Let’s learn Dagger2 while refactoring a poorly coded Android app

Dagger2 and Dependency Injection are useful tools that can help us achieve a cleaner code, but learning them can be a struggle. I have a theory that Dagger2 by itself is very simple. What makes it difficult to learn is all the required knowledge about software organization and architecture. In other words, if you try to learn Dagger2 with a messy code, you’ll find it really hard. Try it on a “clean” code and you’ll be fine.

The main objective of this post is to highlight all the knowledge required to cleanly add Dagger2 to a project. However, instead of only talking about them, we’ll show with actual code!

We’ll refactor a poorly coded Android app. Its initial version has almost no “good practices”. Then, after a few refactoring steps we’ll reach a version using Dagger2 and, hopefully, a more clean and maintainable code.

This post is quite a journey. To keep it short, it’s more of a “show” than “tell” type of post. The important concepts will be briefly discussed, but it’s highly recommended to read more in-depth materials about them.

Our guinea pig

We’ll be refactoring Catter2; an app that shows pictures of cats wearing hats🐱‍💻. And users can save their favorite pictures.

The app consists of three screens, each one being an Activity:

  • LoginActivity: Used to enter and validate the user’s credentials.
  • FavoritesActivity: Shows the user’s favorite pictures.
  • ListActivity: Fetches and displays a list of pictures of cats wearing hats.

The code for the initial state of the app can be found in the following link: [our starting point]!

The tech

Refactor0: God Activities and the Single Responsibility Principle

If you have been learning Android development using materials from Google (*cough* Sunshine *cough*), then you have probably mastered the art of building God Activities; those Activities that does too much.

Take a look at the current version of our FavoritesActivity: [FavoritesActivity (initial version)].

Let’s list what this Activity is doing:

  • Loading user’s favorite pictures from disk
  • Processing user’s favorite pictures (model transformation to URLs)
  • Fetching the images
  • Displaying them
  • Navigation
  • Handling the behavior of button clicks

This Activity is doing too much and it can become unmaintainable rather quickly.
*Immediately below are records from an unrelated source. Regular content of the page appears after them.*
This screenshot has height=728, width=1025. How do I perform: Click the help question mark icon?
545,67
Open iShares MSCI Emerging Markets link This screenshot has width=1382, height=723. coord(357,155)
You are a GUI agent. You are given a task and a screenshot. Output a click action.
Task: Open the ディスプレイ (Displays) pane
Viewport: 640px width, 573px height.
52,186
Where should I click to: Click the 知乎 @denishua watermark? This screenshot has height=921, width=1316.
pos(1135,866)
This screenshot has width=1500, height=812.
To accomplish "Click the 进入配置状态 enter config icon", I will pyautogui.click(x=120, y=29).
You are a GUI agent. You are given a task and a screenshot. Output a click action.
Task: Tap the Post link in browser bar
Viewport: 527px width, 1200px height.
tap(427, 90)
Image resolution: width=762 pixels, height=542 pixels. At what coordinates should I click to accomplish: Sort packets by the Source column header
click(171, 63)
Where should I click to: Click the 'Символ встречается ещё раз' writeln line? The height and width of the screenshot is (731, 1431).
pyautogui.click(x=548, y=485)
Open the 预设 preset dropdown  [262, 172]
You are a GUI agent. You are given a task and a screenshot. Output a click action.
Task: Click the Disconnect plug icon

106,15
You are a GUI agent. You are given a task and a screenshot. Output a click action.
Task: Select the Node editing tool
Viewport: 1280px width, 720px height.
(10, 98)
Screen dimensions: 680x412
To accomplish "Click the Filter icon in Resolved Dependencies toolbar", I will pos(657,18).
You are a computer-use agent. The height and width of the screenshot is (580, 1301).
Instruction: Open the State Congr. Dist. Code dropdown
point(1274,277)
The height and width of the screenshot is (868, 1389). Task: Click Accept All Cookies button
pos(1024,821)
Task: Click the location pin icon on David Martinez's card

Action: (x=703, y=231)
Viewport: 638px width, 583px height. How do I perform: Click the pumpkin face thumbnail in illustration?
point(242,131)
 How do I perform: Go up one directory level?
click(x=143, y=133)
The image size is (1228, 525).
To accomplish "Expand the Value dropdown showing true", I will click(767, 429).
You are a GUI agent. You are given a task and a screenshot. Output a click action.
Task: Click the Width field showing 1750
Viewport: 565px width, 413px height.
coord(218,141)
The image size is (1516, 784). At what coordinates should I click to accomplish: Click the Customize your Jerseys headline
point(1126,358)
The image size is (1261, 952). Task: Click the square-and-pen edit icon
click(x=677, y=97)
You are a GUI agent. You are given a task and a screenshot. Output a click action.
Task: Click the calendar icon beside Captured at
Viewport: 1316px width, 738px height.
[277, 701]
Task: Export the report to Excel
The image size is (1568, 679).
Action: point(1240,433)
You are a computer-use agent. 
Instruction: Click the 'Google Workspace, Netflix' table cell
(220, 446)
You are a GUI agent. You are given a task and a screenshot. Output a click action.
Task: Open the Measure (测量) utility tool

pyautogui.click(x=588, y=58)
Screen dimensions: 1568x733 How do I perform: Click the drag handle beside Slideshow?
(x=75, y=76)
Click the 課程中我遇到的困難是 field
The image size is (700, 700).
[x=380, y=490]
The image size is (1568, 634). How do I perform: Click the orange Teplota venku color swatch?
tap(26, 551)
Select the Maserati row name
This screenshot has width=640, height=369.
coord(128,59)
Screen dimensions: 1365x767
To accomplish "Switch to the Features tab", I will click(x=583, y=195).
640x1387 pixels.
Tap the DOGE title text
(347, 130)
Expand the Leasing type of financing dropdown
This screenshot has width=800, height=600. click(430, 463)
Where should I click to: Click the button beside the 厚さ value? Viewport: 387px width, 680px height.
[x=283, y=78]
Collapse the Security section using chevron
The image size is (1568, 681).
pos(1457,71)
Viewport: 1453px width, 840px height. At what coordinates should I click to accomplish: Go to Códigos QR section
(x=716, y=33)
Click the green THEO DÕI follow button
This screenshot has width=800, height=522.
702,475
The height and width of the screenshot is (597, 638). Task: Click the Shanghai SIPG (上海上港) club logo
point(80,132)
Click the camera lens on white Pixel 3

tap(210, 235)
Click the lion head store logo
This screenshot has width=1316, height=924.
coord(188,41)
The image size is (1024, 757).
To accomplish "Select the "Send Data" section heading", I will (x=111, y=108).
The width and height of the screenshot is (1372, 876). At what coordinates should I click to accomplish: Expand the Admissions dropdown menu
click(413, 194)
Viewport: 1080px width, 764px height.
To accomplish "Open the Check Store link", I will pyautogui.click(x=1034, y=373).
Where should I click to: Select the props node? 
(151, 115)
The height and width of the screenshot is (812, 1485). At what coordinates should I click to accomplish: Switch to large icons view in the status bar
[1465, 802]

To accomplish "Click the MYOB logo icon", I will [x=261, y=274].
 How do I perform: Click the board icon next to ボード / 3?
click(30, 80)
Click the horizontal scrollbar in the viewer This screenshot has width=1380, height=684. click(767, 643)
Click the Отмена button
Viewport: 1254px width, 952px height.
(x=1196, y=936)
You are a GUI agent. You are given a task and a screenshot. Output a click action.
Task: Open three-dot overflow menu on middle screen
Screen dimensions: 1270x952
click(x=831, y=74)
That is an example of a God Activity. Also, there’s not much point in using Dagger2 in this Activity. So, before we proceed, let’s refactor our app with the Single Responsibility Principle in mind.

Finding purpose

Our first step towards a better app is to break our God Activities into smaller objects, where each object serves a single purpose.

To make this step easier, try to separate the app from the Android Framework. An Activity is not our app. An Activity is just a connection between your app and the Android Framework. The same goes for Android’s Services and Fragments. Try to view them as just a way for your app to exchange messages with the Android OS, and nothing more. Keep them as simple as possible and don’t put “domain logic” into them.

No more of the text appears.